Try coding out the solution to Example 4.2 by yourself, and see if the results are similar to that shown in Figure 4.4. I deem this as a good checkpoint to evaluate your understanding of the concepts, and should not be skipped.

As I will be doing a code walkthrough of this in class, the code will only be updated in this article later this month for you to check.

Asynchronous DP

Up till now, the updates in policy iteration or value iteration involve a sweep through the entire state-space. This may be infeasible when the state space is very large. Moreover, it may be superfluous.

Sutton and Barto also stated that “Some states may not need their values backed up as often as others.” Particularly those that are not relevant to the optimal behaviour.

I do not want to go into the technical details of ‘asynchronous’. Nor is it meaningful to go down this path, as it may cause us to lose focus of what is the key takeaway in section 4.5. It is not about parallel or distributed computing.

The important idea here is that “some states may be backed up several times before the values of others are backed up once.” For example, this would be the case if backup is done on the states as and when they are visited. Notice that this actually goes hand-in-hand with the idea of online learning.

In DQN and Actor-Critic (which I consider the RL-equivalent of ResNet in computer vision—big names that exist for many years and, while not cutting edge, are reliable stalwarts for a first-cut solution), this concept is naturally applied.

Here are some small disclaimers for completeness. The contents discussed up till section 4.4 are model-based where we have knowledge of p(s',r|s,a), whereas DQN and Actor-Critic are model-free and work with samples. We have also not talked about the use of function approximation (think neural network). Furthermore, when we use experience replay, we may backup states that are encountered many episodes ago, not “as and when visited”. Just keep these at the back of your mind.

Generalized Policy Iteration

Sutton and Barto described generalized policy iteration (GPI) as “the general idea of letting policy evaluation and policy improvement processes interact, independent of the granularity and other details of the two processes.”

Policy iteration (section 4.3) and value iteration (section 4.4) can be seen as special cases of GPI. In the former, the value function is updated only after convergence, while in the latter it is updated after one sweep across all states. Instead of doing that, it is possible to adjust the value function by as little as performing an update a single state, and improving the policy by acting greedily across this function. It is very possible that there is no change to the policy. No harm is done, because we simply proceed to update the value function again by accounting for the visit to another state.

As for section 4.7, I deem it as a commentary that extends section 4.5.

Conclusion

Originally, I had intended to cover chapters 4 and 5 together in this article.

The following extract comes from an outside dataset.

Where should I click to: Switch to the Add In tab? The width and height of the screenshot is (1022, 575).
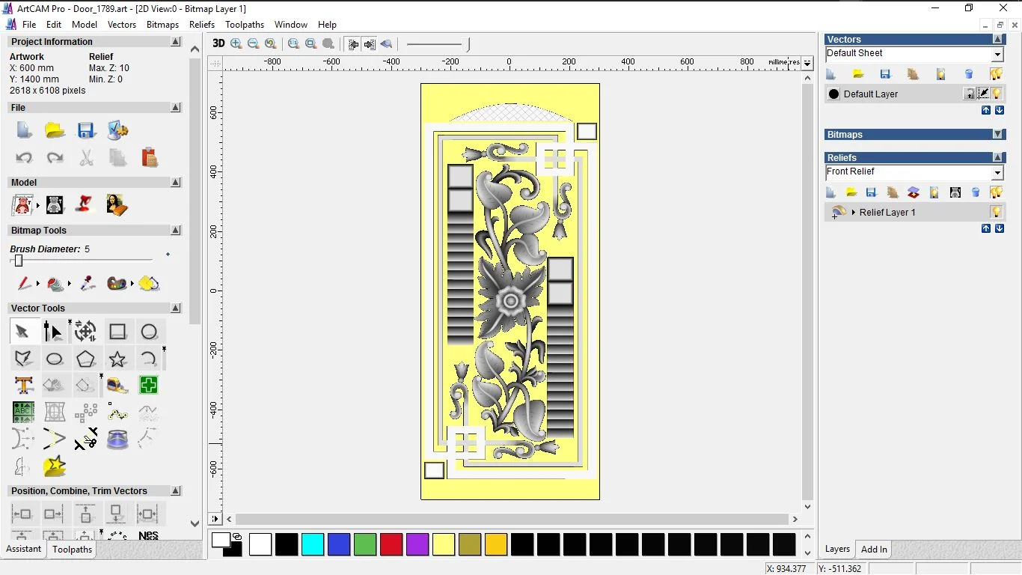(x=873, y=550)
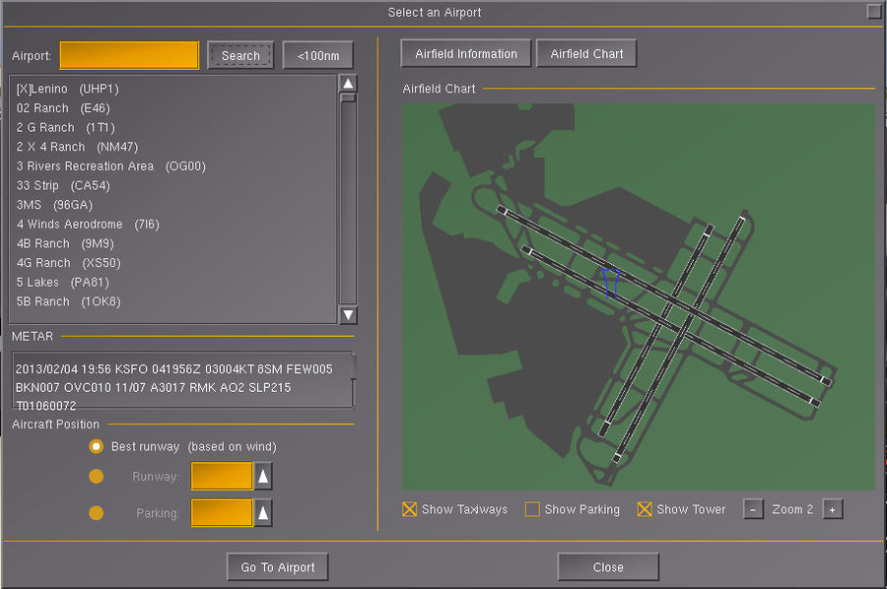
Task: Uncheck Show Tower on the chart
Action: (x=645, y=509)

However, this is already 10 minutes of read time!

I had been somewhat verbose, as there are many subtle details which might easily overlooked and warrants a more detailed discussion. After all, rushing through things would lead to a shaky foundation — that is not good.

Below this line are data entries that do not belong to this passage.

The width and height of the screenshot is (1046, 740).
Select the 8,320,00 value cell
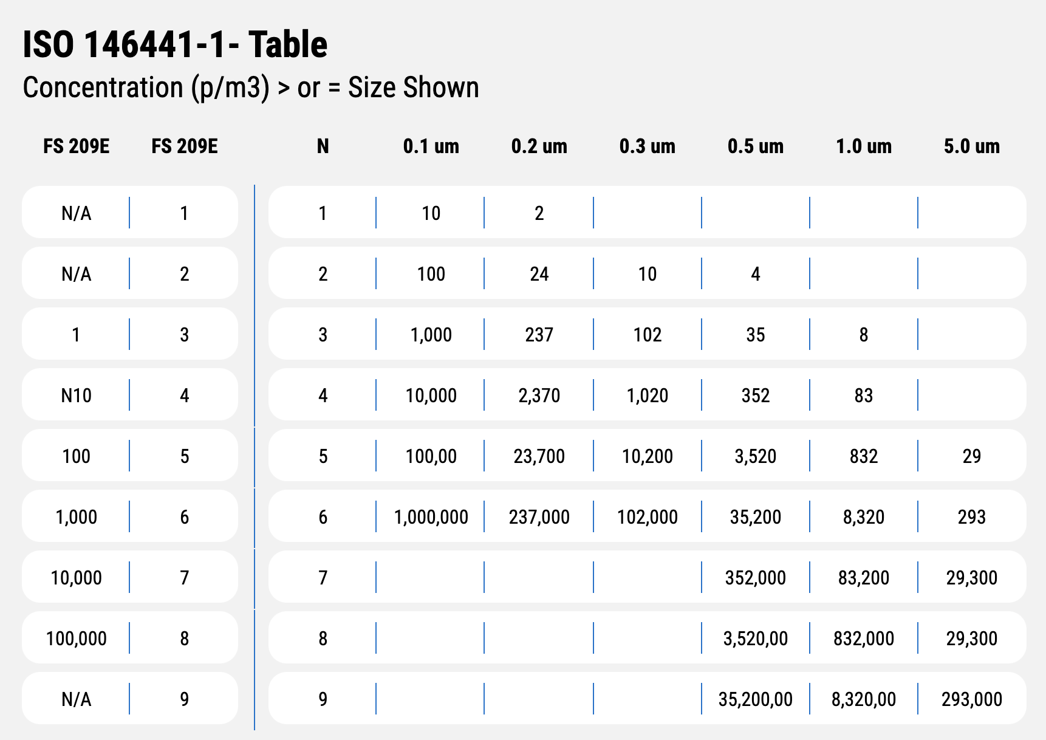[863, 699]
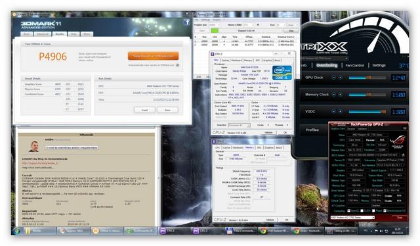Screen dimensions: 420x246
Task: Click the Facebook icon in 3DMark 11
Action: pos(186,22)
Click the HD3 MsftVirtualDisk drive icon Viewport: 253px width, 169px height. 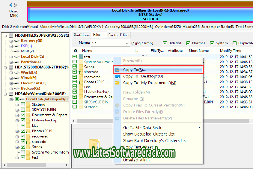point(11,94)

As usual, I will be happy to clarify doubts which you may have.

In my third article for this series, I will be writing about Chapter 5, which covers Monte Carlo methods. I target to submit it this Sunday (glad that today is a public holiday, and I have the weekend to work on it.)

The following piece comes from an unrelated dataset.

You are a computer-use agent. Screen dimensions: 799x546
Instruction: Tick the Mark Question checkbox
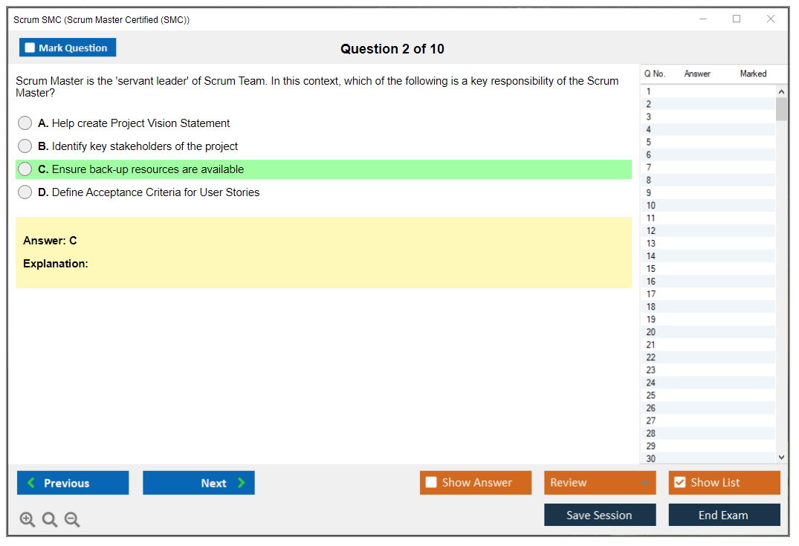pyautogui.click(x=30, y=48)
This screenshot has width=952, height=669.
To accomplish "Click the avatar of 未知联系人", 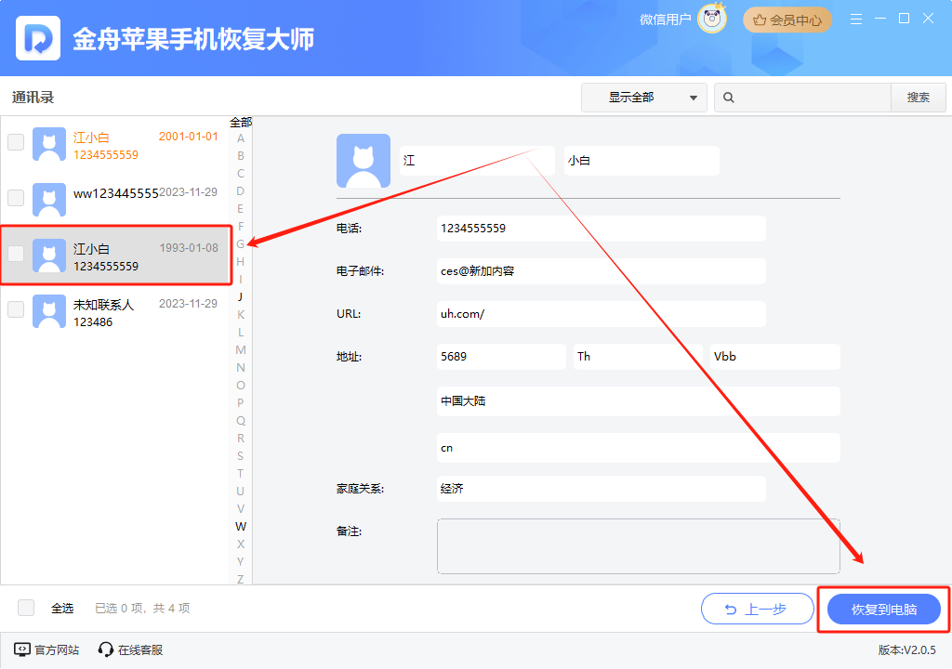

Disclaimer: All opinions and interpretations are that of the writer, and not of MITB. I declare that I have full rights to use the contents published here, and nothing is plagiarized. I declare that this article is written by me and not with any generative AI tool such as ChatGPT. I declare that no data privacy policy is breached, and that any data associated with the contents here are obtained legitimately to the best of my knowledge. I agree not to make any changes without first seeking the editors’ approval. Any violations may lead to this article being retracted from the publication.